A key trope of the demonization of the Other – Palestinian or Israeli – is to figure “them” as full of hatred, not “us.”  Palestinian blogger Ali Abunimah titled a blog that I’ve been following in which he posted a video report of a demonstration against the war in Tel Aviv organized by Hadash, as well as right-wing counter demonstration, on November 14th, as: “’May your children die, you dogs’: As Gaza burns, Israelis bay for blood in streets of Tel Aviv.” He focused on the right-wing messages of hate – to Israeli leftists as much as to Palestinians – at this event, not the often repeated slogan chanted at this and other Hadash demonstrations; “Israelis and Arabs refuse to be enemies.” Ali Abunimah is right that “much of the Israeli Jewish population stands behind Israel’s attack on Gaza, believing the government propaganda that Palestinians are firing rockets at Israel unprovoked while Israel seeks peace and quiet.” I and the other Israeli demonstrators there don’t speak for a consensus, even if we outnumbered the right on this occasion. And the world should be aware that such murderous speech circulates freely in Israeli culture and politics. But amplifying the message of racist hate at the expense of the voices calling not only for a cease fire but a negotiated end to the whole conflict misses an opportunity – however slight – to bring an end to the killing and injury.

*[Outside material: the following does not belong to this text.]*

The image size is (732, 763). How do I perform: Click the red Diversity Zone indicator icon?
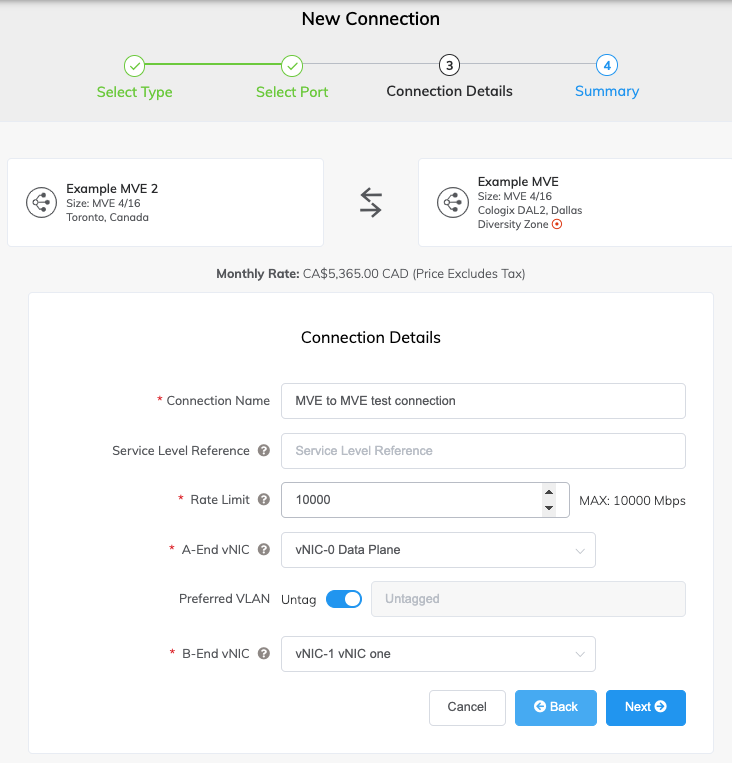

On facebook I’ve been following the page of Gaza Youth Breaks Out. On Monday most of their posts were simply the names of the Palestinian casualties in Gaza – names that seldom appear in the Israeli press – as well as reports about where and whom Israeli air strikes were actually hitting. But they also posted an unattributed image, containing a stereotypical anti-Semitic image, to draw attention to the huge disparity between Israeli and Palestinian casualties.  It’s a fair point to make, given that the Israeli media directs attention only to Israeli casualties. Tens of comments on GYBO’s facebook page objected to the anti-Semitic imagery while expressing sympathy with Palestinian plight, as well as pointing to the damage such racist imagery does to the Palestinian cause. But the picture is till up there.

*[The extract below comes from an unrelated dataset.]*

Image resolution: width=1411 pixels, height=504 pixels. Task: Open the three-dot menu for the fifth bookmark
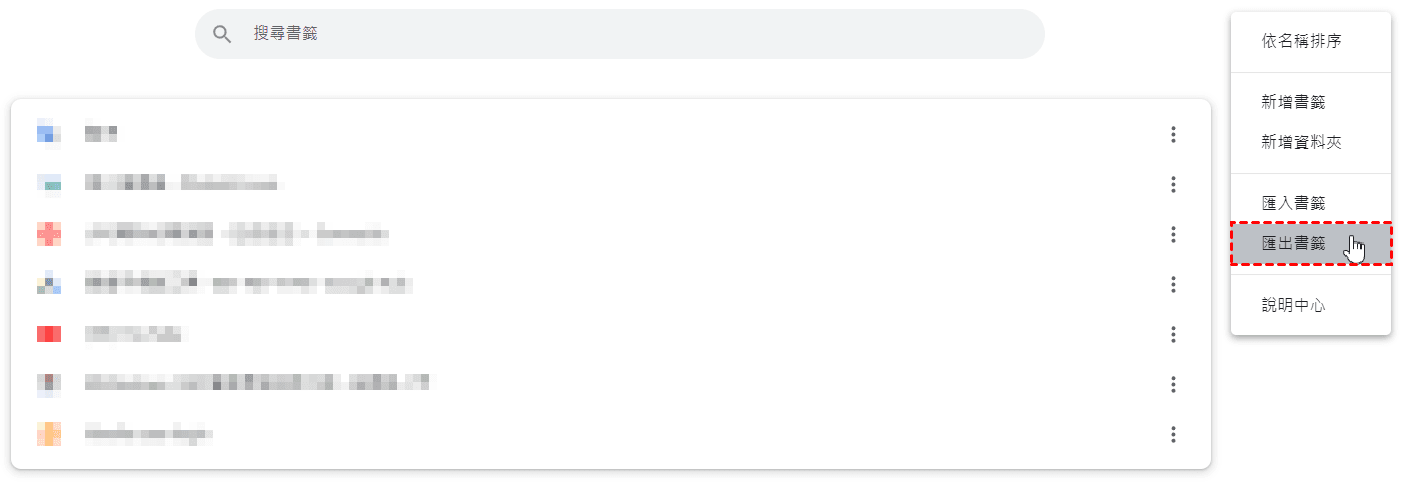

Such imagery and discourse does circulate in the Arab and Muslim world, providing plenty of ammunition for the Israeli electronic army’s charge that Hamas and the Palestinians are driven by racist hatred, being by nature implacable enemies of Israel and Jews. An image and saying of former Israeli Prime Minister Golda Meir circulating among the Israeli electronic army illustrates clearly the sense of moral superiority that accrues from considering the other to be hateful and oneself peaceful. It goes further than to say that the main obstacle to peace is “Arab” (Meir notoriously refused to acknowledge the existence of the Palestinian people) hatred. It dehumanizes all Arabs by implying that they don’t love their children the way “we” do, an absurd and foul generalization.

Another example of racist dehumanization in the Israeli electronic army’s arsenal is to figure Israel as the civilized human living in a dangerous jungle. While the cartoon by Lior Arditi uses Disneyesque figures rather than depicting Arabs as frightening wild beasts, and unwittingly lends support to the argument that Zionism is colonialism by picturing the Israeli in a pith helmet (as Arditi later realised), it’s racist connotation that justifies killing the “Arab animals” is clear.

Lost in this exchange of hostile, hateful imagery is the capacity to feel the pain of others, of those on the “other side.” Without empathy for suffering across the lines of hostility, without the capacity to imagine our foes as deserving peace, we are condemned to continue to justify our own hate, anger and violence by projecting all that ill-feeling onto the other side. Without dwelling on the grounds and contexts for the levels of hatred, fear and mistrust that do exist, we trap ourselves in a cage with an enemy we believe to be hateful by nature. So, along with a ceasefire of rockets and bombs between the actual (but asymmetrical) armed forces, we also need a ceasefire of the exchange of hostile imagery. No more warfare, no more image-fare.